By Adam McGill @adammcgill83twitter.com on August 11, 2014
It seems that every site has rankings and cheat sheets for one-and-done fantasy leagues. However, there is never enough reliable advice for auction leagues. To help you bridge the gap, here are five tips for having a successful fantasy football auction draft.
It isn’t exactly easy to do mock rafts in auction leagues, but it is possible. I often try to make a projected team full of players of like, but make sure to keep it under the league’s salary. For the most part, you will be able to see how your team could potentially look like when it is all said and done.
Another important tip for building a successful auction strategy is to make a minimum/maximum money list for each player. List out all of the top-tier players and write down the most amount of money you would spend on each player. It will help you budget your money and form a clearer draft strategy.
In fantasy football auction drafts, owners tend to lock onto one guy and pay whatever it takes to land them. However, it isn’t worth falling in love with one player, because there are simply too many other options. If you can’t land one of the elite backs for a reasonable price tag, don’t feel bad about lading the next guy on the list for five bucks cheaper.

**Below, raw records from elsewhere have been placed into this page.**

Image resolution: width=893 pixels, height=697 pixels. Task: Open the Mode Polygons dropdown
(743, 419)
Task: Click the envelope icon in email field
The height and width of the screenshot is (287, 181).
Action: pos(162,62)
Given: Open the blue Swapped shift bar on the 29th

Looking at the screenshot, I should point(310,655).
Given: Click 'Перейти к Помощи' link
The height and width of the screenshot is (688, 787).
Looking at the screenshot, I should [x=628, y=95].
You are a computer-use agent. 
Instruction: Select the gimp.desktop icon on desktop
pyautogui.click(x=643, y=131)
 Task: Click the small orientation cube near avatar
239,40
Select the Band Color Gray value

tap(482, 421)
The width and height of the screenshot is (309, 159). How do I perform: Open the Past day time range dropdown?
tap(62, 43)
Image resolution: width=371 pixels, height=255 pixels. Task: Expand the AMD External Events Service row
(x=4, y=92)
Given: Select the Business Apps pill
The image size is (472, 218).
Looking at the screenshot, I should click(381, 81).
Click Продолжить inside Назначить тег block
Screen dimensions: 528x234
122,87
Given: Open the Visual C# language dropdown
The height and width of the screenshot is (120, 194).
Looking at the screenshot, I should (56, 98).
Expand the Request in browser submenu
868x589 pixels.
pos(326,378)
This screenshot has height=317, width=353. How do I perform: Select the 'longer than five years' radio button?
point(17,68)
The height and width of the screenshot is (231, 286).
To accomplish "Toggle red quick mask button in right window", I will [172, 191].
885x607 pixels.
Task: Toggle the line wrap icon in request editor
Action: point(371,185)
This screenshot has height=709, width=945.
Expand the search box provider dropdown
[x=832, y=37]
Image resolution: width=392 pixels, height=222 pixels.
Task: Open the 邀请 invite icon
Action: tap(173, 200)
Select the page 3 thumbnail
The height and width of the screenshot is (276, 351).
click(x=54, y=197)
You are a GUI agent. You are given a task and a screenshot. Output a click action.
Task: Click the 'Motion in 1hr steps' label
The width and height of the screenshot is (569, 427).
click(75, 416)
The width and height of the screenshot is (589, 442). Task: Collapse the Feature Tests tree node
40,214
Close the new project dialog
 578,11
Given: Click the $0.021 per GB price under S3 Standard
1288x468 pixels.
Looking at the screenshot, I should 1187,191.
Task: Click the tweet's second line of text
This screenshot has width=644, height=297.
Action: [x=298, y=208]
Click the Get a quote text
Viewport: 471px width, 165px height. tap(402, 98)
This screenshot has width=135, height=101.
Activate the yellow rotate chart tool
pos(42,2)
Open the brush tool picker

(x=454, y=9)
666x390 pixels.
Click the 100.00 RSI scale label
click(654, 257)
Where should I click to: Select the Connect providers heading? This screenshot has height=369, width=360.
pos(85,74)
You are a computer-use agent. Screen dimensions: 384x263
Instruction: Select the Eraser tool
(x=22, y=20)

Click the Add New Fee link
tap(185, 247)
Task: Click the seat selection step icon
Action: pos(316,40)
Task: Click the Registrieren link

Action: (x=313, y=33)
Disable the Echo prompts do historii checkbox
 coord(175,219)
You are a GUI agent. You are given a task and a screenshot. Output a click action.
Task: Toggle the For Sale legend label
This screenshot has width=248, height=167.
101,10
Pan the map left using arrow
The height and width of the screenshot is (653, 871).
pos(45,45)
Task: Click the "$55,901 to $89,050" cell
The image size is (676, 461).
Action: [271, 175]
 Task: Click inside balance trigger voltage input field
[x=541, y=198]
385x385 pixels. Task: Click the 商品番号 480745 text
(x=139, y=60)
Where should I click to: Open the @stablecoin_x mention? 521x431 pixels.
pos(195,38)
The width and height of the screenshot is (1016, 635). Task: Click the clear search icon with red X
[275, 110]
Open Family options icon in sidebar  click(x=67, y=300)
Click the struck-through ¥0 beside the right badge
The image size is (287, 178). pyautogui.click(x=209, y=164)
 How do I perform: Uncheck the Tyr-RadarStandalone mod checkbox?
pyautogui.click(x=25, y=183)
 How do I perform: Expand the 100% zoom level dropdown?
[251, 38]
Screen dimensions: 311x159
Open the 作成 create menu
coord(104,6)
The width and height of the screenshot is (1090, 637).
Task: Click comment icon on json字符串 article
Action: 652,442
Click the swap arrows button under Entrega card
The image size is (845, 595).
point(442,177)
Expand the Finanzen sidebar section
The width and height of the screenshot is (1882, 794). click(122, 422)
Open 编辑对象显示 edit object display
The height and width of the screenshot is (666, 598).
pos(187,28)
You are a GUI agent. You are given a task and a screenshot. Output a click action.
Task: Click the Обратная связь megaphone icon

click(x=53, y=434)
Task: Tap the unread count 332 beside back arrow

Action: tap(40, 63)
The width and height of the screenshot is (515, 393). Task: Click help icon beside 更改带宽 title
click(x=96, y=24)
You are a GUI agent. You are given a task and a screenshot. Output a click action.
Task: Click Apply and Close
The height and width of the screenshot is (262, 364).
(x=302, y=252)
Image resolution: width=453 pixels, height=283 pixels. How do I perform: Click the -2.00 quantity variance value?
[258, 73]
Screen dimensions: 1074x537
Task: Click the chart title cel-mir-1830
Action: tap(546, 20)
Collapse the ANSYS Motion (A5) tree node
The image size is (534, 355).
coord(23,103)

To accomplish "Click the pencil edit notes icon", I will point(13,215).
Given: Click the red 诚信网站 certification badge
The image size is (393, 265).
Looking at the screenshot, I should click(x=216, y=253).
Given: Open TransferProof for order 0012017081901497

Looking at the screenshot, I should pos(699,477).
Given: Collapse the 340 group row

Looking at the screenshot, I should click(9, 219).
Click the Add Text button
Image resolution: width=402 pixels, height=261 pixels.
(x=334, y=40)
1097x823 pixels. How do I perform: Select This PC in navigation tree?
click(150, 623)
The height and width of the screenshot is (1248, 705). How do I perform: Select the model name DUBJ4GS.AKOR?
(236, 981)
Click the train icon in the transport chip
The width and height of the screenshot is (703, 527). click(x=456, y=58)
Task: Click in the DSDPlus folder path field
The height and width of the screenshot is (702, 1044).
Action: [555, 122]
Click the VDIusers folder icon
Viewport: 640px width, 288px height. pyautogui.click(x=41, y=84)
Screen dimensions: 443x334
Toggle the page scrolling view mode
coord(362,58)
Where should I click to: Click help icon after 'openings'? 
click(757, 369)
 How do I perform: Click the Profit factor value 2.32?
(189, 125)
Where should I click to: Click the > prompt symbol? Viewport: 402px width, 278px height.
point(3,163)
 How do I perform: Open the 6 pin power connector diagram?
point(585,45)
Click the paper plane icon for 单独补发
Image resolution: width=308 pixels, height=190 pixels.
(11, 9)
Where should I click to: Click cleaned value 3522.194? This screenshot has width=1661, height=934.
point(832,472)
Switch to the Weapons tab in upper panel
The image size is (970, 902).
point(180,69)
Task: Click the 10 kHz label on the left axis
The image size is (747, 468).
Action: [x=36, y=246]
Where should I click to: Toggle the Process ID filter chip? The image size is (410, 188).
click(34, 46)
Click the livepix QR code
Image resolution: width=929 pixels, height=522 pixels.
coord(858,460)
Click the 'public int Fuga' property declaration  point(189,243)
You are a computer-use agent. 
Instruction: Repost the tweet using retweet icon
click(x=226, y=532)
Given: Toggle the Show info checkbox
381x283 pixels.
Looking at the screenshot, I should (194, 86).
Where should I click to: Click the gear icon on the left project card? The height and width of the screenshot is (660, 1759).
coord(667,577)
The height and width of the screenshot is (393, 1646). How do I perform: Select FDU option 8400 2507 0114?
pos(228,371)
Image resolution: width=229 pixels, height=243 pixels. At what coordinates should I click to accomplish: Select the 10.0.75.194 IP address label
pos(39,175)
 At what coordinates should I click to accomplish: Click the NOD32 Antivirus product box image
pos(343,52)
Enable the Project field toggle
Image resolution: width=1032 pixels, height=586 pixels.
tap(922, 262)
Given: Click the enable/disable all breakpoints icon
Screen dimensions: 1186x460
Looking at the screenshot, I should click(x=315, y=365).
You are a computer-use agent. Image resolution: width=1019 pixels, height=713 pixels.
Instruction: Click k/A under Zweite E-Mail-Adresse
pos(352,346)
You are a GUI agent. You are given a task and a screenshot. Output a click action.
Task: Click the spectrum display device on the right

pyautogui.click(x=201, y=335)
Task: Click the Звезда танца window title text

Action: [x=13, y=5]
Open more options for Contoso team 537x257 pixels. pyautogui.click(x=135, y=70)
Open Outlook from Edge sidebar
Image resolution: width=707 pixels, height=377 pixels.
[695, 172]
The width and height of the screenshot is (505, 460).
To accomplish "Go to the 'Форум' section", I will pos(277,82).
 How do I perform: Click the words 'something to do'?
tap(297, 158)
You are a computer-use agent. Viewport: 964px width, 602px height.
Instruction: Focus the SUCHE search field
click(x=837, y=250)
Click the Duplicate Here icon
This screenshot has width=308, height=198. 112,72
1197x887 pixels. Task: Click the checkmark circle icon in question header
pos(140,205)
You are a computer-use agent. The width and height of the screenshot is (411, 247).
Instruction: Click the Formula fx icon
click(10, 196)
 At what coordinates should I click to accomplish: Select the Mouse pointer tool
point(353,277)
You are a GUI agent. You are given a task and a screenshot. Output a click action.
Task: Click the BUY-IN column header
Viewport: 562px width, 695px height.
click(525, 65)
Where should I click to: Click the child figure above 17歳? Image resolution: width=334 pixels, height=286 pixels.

In every auction draft, there is a point when every player can be drafted for a only dollar. I like to call this period of the draft the Dollar Derby, because no owner can spend more than one dollar on any single player. This is the perfect spot to lock up some cheap studs, so make a list of a handful of players that will likely fall to the end of the draft.
The quarterback position has become increasingly deep in recent fantasy seasons. There are 10-plus reliable fantasy options and it simply doesn’t make sense to spend big on a quarterback in auctions anymore. Let someone else call out $50 for Peyton Manning this summer.